I'll Meet You Theretitle: And the Trees Crept In
author: Dawn Kurtagich
pages: 352
format: Paperback
buy it: Amazon | B&N | Goodreads
rating: 4/5 (from hated to loved) or 7/10 (all books I've ever read)
recommended for: Fans of eerie, atmospheric horror movies, like The Awakening or The Others.  
A stunning, terrifying novel about a house the color of blood and the two sisters who are trapped there, by The Dead House author Dawn Kurtagich

When Silla and Nori arrive at their aunt's home, it's immediately clear that the "blood manor" is cursed. The creaking of the house and the stillness of the woods surrounding them would be enough of a sign, but there are secrets too--the questions that Silla can't ignore: Who is the beautiful boy that's appeared from the woods? Who is the man that her little sister sees, but no one else? And why does it seem that, ever since they arrived, the trees have been creeping closer?

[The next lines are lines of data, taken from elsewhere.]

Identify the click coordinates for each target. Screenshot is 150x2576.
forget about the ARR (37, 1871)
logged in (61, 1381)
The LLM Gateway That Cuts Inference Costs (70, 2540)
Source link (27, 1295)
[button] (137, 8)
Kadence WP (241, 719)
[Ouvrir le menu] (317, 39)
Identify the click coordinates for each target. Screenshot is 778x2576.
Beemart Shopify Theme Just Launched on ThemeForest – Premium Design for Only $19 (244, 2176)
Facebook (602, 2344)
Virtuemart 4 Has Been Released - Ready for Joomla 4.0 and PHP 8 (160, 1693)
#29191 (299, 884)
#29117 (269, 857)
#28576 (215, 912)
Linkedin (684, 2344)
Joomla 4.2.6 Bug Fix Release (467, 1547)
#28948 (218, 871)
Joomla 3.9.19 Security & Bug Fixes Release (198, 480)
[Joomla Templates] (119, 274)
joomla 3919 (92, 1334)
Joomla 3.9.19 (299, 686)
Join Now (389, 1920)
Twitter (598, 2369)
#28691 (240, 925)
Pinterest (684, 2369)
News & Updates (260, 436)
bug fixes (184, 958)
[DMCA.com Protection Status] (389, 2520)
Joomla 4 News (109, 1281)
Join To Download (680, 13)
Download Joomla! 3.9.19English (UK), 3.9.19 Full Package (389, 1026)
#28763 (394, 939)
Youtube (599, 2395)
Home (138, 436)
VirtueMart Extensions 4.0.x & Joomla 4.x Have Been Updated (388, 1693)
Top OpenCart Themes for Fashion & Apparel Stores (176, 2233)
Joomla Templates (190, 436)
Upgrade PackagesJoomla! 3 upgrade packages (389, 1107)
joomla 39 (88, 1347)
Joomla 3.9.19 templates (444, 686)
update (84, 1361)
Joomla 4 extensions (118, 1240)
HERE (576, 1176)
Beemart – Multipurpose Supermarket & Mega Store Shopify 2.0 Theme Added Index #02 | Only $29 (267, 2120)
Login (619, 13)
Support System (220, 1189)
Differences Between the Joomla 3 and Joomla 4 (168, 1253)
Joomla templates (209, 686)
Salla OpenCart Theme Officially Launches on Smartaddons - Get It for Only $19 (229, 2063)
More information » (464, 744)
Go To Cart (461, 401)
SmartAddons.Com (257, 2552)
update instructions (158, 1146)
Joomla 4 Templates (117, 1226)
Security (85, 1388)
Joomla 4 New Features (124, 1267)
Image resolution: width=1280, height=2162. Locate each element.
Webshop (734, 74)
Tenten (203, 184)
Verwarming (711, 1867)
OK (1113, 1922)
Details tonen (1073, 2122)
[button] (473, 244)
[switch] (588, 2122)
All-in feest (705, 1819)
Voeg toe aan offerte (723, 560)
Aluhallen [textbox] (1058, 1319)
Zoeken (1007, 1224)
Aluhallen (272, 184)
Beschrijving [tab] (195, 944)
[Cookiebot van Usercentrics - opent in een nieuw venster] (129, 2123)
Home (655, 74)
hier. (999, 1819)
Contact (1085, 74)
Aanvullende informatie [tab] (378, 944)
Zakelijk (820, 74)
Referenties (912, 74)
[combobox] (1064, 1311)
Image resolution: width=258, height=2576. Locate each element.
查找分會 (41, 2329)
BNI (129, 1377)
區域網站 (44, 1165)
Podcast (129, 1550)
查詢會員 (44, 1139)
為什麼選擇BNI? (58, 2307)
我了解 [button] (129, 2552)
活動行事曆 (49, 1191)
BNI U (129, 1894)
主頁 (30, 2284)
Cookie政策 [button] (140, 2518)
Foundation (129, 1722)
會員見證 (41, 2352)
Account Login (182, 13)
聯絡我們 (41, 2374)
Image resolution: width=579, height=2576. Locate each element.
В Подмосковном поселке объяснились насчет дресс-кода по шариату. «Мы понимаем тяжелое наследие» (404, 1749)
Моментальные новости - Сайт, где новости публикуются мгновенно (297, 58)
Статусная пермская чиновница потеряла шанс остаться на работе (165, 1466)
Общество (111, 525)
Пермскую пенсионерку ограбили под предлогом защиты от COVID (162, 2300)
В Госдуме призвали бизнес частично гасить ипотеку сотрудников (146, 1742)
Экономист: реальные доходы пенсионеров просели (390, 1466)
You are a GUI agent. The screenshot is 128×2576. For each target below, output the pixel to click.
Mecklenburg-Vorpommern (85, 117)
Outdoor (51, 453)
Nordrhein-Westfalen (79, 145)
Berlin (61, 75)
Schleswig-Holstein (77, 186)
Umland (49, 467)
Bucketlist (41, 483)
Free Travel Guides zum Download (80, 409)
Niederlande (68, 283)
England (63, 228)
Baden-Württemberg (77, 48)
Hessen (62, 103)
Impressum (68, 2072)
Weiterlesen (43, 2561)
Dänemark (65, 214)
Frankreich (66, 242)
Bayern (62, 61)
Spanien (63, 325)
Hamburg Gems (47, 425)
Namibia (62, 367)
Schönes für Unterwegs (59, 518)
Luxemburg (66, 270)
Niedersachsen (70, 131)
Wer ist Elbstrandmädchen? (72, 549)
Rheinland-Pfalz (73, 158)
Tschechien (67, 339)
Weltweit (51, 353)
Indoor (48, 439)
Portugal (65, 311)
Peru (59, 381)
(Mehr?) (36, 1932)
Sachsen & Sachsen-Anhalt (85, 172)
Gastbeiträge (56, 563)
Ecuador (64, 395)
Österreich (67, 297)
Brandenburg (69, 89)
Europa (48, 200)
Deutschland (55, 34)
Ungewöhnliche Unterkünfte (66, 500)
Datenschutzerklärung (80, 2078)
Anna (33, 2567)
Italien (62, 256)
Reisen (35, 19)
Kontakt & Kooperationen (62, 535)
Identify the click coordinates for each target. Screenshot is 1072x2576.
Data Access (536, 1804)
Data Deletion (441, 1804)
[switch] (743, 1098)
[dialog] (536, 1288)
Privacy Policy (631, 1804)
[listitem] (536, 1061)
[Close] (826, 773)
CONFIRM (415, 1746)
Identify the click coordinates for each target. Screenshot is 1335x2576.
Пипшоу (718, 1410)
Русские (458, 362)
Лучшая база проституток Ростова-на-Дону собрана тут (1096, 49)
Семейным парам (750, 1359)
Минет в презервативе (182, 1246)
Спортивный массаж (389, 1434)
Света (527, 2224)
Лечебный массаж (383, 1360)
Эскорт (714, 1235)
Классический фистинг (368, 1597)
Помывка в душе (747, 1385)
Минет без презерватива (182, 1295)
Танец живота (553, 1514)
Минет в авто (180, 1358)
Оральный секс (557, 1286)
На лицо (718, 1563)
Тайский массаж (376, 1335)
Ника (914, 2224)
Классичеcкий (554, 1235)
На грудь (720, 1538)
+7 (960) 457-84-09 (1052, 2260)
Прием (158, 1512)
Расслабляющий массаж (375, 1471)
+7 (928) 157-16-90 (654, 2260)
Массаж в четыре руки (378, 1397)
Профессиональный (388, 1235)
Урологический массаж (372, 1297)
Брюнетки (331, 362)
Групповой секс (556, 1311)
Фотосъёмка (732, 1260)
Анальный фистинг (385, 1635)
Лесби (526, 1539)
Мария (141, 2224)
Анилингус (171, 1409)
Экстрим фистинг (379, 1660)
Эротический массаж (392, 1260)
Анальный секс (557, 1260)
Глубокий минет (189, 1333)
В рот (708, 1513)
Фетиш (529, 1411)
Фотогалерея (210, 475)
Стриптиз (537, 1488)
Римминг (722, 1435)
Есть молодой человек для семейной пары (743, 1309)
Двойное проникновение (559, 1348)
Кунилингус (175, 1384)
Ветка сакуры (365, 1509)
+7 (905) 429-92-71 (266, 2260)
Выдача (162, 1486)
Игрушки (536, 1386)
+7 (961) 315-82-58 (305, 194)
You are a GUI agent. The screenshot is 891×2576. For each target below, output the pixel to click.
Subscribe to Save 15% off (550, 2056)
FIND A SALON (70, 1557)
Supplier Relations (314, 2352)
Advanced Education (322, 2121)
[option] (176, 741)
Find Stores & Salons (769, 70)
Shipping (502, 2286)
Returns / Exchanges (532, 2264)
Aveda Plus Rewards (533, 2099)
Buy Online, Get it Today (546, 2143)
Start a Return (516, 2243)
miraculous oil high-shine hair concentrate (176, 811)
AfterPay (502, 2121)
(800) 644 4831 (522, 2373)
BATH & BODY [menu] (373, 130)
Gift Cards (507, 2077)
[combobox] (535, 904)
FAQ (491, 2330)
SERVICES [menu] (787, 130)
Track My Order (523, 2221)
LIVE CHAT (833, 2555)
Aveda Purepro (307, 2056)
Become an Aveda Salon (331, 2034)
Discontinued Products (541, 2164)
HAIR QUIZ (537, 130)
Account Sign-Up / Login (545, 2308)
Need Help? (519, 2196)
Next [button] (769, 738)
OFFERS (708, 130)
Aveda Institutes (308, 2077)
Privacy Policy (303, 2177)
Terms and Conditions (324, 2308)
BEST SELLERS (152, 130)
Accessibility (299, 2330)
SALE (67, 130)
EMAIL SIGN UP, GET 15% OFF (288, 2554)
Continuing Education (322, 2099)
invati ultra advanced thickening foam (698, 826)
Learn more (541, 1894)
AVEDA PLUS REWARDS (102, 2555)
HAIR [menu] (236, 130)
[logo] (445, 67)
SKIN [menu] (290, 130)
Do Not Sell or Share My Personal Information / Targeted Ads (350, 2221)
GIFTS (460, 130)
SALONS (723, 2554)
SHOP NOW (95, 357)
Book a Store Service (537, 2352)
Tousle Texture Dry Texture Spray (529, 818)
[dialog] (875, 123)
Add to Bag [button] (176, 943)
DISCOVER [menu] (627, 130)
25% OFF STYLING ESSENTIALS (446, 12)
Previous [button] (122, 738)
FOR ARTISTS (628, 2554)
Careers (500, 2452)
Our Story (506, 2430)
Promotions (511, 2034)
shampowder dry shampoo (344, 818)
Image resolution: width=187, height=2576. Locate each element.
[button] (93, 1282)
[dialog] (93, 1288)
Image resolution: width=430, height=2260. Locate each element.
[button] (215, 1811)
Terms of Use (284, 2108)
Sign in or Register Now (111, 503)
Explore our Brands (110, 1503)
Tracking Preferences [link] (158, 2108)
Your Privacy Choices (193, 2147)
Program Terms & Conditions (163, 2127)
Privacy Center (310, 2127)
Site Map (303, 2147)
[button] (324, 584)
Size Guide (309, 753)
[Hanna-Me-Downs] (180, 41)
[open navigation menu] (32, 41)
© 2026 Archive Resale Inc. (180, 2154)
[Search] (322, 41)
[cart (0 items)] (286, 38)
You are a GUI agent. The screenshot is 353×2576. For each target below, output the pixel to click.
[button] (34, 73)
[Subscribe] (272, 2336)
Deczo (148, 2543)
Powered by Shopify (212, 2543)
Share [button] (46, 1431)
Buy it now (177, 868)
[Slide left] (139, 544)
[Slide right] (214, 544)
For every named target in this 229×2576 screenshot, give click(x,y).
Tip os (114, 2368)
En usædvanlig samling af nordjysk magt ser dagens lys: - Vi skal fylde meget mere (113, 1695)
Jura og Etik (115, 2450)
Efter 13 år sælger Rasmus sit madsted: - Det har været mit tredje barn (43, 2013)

Filled with just as many twists and turns as The Dead House, and with achingly beautiful, chilling language that delivers haunting scenes, AND THE TREES CREPT IN is the perfect follow-up novel for master horror writer Dawn Kurtagich.

in depth

  • After the creepy thrill ride that was Dead House, I knew I had to snag Kurtagich's second horror adventure.  In the vein of Slenderman and other cringe-inducing (in a good way) urban legends, And the Trees Crept In is a sinister tale that worms its way up your spine and sparks chills that linger long after the last page.  It's a strange, poetic, fragmentary, unsettling book, so this will be a strange, poetic, fragmentary, unsettling review.  

  • It's a chilling English nursery rhyme, a folk story of three sisters and the horror they wrought.  It's also a manor house ghost story, the tale of two sisters escaping their abusive past only to find something darker haunting their steps.  And it's a psychological thriller, the story of a girl and her aunt battling a madness that twists the boundaries between delusion and reality, leaving them--and the reader--tensely uncertain where the truth lies.  

  • Silla and Nori are memorable characters who clutch your heart quickly.  Silla is the older sister, the protector, plagued by memories of the abusive father and fraught mother they left behind.  Of a dark secret that's eating her alive.  Nori is the baby of the family, mute but able to sign, vibrant and lively--the one light in a house shrouded in shadows.  Aunt Cathy is well-meaning but beholden to the nightmares in her head, and Gowan, the strange outsider boy, offers love but also more secrets.  

  • These four souls are trapped in a blood-red manor surrounded by an ever-approaching forest.  The plot is told in regular narration, flashbacks, rhymes, and slivers of Silla's ever-more-incoherent diary.  The breaks and fragments have the effect of camera jerks in a horror movie, setting you off balance, preventing you from getting a clear sense of time, of place.  Kurtagich's writing is raw, with a mix of lyricism and grotesquely carnal imagery that creates an atmosphere of the uncanny.  

  • The questions keep you reading, keep you tense and paging ahead.  What's real?  What's in Silla's mind?  Who is the Creeper Man who hides in the trees?  Where have all the outsiders gone?  What's wrong with Aunt Cathy?  Why are the trees moving?  (Are the trees moving?)  The bulk of it is Silla and Nori becoming increasingly isolated, warding off starvation, guarding themselves from a faceless, uncertain threat.

  • It's a hallucinatory dreamscape, a mystery in fragments with a shocking final reveal.  The secrecy of it all means you don't always feel the characters as deeply as you might want.  The relationship between Silla and Gowan, in particular, feels off-kilter, and Nori is less present than I'd like.  The beginning is also very quick-moving; I wanted more build-up, more sense of normalcy before the drop.  It's a lot shorter than it seems due to the pictoral nature of many pages, so I think there's room for expansion.  

  • In the end, though, it does just what a horror novel should: knock you over, drag you around, tease and whisper and finally punch you in the gut.  If you're looking for a sleepless night this Halloween season, then welcome to the blood manor.  

        in a sentence

        And the Trees Crept In is a lyrical, atmospheric horror that draws you into its uncanny world and spits you out shivering.  


        will i read this author again?  Yes!  Best YA horror writer I've read. 
        will i continue the series?  N/A 

        Note: I received this copy from the publisher in exchange for a review. The price of the book and its origin in no way affected my stated opinions.


        1. I loved The Dead House too, so I'm really glad to hear that this one is just as good. xD Thanks for sharing and, as always, fabulous review! <3

          1. Yay, thanks! I hope you love it! It's a very different kind of creepy than Dead House was, more slow building.